Vehicle springs (for example axle springs) are particularly exposed to corrosive attacks by salt water and mechanical loads due to falling rocks and are therefore subject to particularly stringent requirements for corrosion protection. Currently, vehicle springs are usually protected by powder coatings from corrosive attack, which adhere to the spring surface due to electrostatic charge and polymerize by subsequent heat treatment at about 180 ° C. As a carrier layer here is a zinc phosphating, which has a layer thickness of a few micrometers. However, the resulting plastic powder coatings often suffer damage to the surface during transport, during installation or by falling rocks during driving, which subsequently lead to corrosion damage and spring failure.

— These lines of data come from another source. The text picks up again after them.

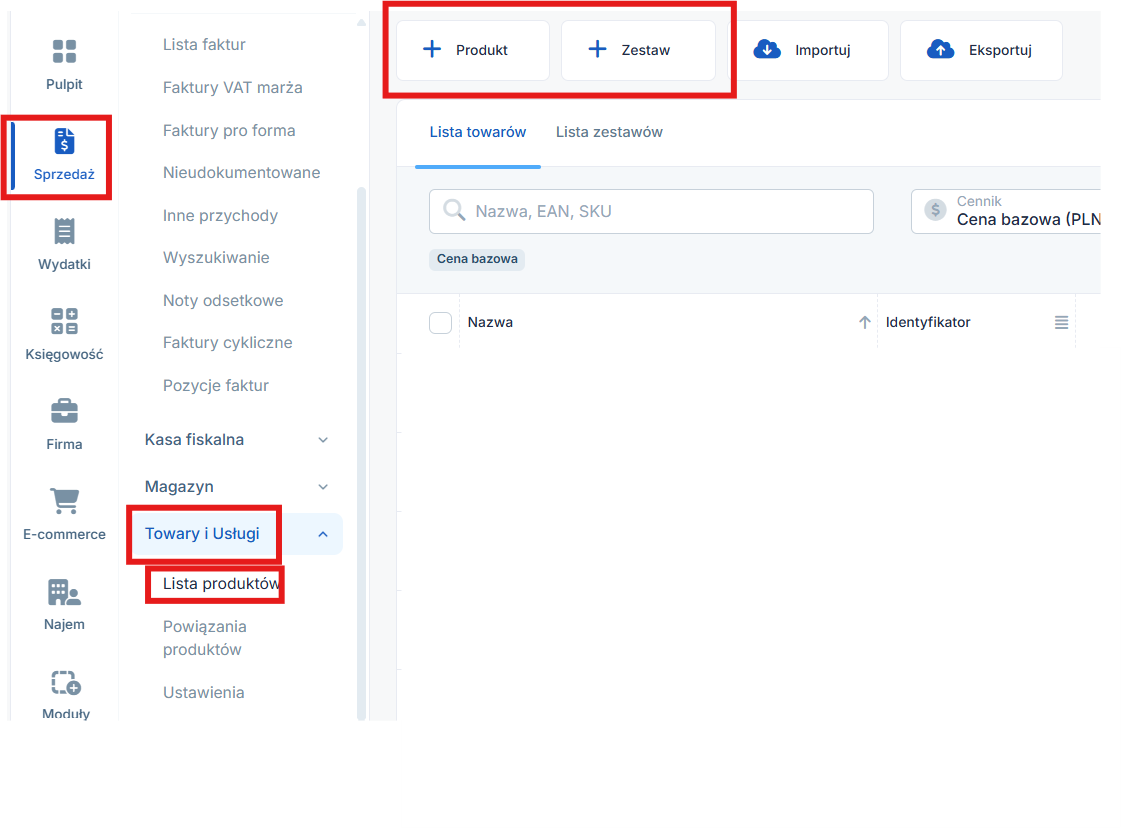Open the E-commerce cart icon
Screen dimensions: 1121x828
64,502
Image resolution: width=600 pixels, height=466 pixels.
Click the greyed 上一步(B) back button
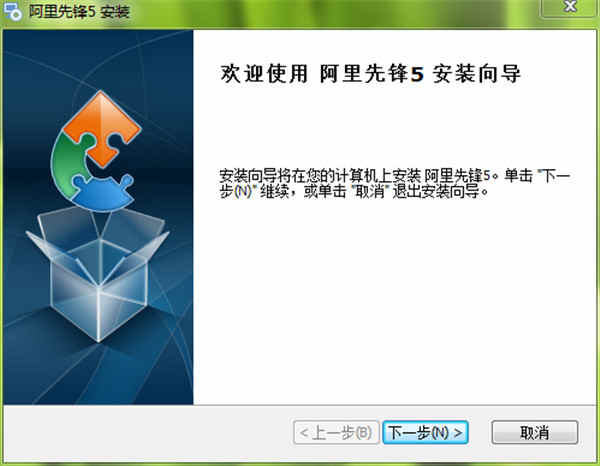[336, 433]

A better resistance to corrosion protection is basically given by applying metallic coatings on component surfaces. A serious problem in the metal coating of dynamically loaded components, in particular springs, whose elasticity must be preserved, lies in the high temperatures occurring in most metal coating process. Thus, steel springs achieve their long service life by introducing residual compressive stresses in the near-surface area by means of shot peening. However, these residual compressive stresses are reduced by the influence of elevated temperatures. Known methods, which have the aim of galvanizing springs or spring wire, therefore avoid elevated temperatures or perform the spring winding only after the coating process.

For example, is from the DE 100 26 044 C1 a method for coating of feathers is known in which a surface finish of the wound spring is first carried out by shot peening, then a mechanical and / or chemical pretreatment, such as sandblasting or lasers, and finally a coating of zinc, aluminum, copper or alloys of this is done by a thermal spraying process, in particular by flame spraying, at temperatures of 160 ° C. However, this method is associated with very high costs and also has the disadvantage that the applied layer is not materially connected in the sense of an alloy with the spring steel, but only a mechanical adhesion of the coating takes place on the surface roughened by sandblasting.

There are also known galvanic galvanizing, but also characterized by an insufficient connection of the metal layer to the base material. In addition, higher layer thicknesses are difficult to represent galvanically. For example, this describes WO 97/42352 A1 the galvanic coating of spring wire with zinc-aluminum alloys, wherein hard drawing and winding of the wire is carried out only after the galvanic coating. However, this method is only suitable for cold-drawn pearlitic spring steels with small wire diameters of 0.6 to 5.5 mm, which are unsuitable for a downstream surface treatment, for example by shot peening. In addition, the achievable with this method layer thicknesses in the range of 10-20 microns for use in axle springs in value not sufficient.

From the JP S59-110727 It is also known to coat a spring steel wire by flame spraying with nickel, aluminum and / or chromium and subsequently thermoformed into a spring. Subsequently, the surface is tempered by shot blasting. This method has the disadvantage that the coating is not materially connected to the spring wire and can be easily damaged by the downstream hot forming, whereby a safe corrosion protection is not given.

Another problem that is generally opposed to the use of high temperatures in the galvanizing of springs is the high silicon contents in the range of 1.5 to 1.8% in typical spring steels which result in the so-called sanding effect, and thus With Accelerated iron-zinc reaction and difficult to control layer growth go along. Critical silicon contents at which this problem occurs are in the range of 0.03 to 0.13% and above 0.28%.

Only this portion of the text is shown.